Berry phase and band structure analysis of the Weyl semimetal NbP.

Scientific reports

Philip Sergelius, Johannes Gooth, Svenja Bäßler, Robert Zierold, Christoph Wiegand, Anna Niemann, Heiko Reith, Chandra Shekhar, Claudia Felser, Binghai Yan, Kornelius Nielsch

Affiliations

  1. Institute of Nanostructure and Solid-State Physics, University of Hamburg, 20355 Hamburg, Germany.
  2. IBM Research GmbH, 8803 Rueschlikon, Switzerland.
  3. Leibniz Institute for Solid State and Materials Research (IFW) Dresden, 01171 Dresden, Germany.
  4. Max Planck Institute for Chemical Physics of Solids, 01187 Dresden, Germany.
  5. Max Planck Institute for the Physics of Complex Systems, 01187 Dresden, Germany.

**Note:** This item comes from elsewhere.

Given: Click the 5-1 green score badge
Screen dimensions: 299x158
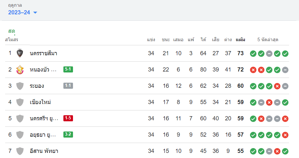Looking at the screenshot, I should pos(68,69).
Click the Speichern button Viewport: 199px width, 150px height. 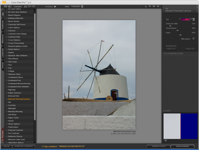[182, 146]

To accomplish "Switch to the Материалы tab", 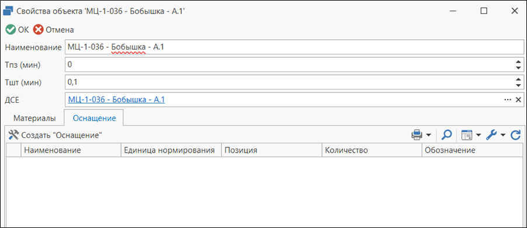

PMID: 27667203 PMCID: PMC5036179 DOI: 10.1038/srep33859

Abstract

Weyl semimetals are often considered the 3D-analogon of graphene or topological insulators. The evaluation of quantum oscillations in these systems remains challenging because there are often multiple conduction bands. We observe de Haas-van Alphen oscillations with several frequencies in a single crystal of the Weyl semimetal niobium phosphide. For each fundamental crystal axis, we can fit the raw data to a superposition of sinusoidal functions, which enables us to calculate the characteristic parameters of all individual bulk conduction bands using Fourier transform with an analysis of the temperature and magnetic field-dependent oscillation amplitude decay. Our experimental results indicate that the band structure consists of Dirac bands with low cyclotron mass, a non-trivial Berry phase and parabolic bands with a higher effective mass and trivial Berry phase.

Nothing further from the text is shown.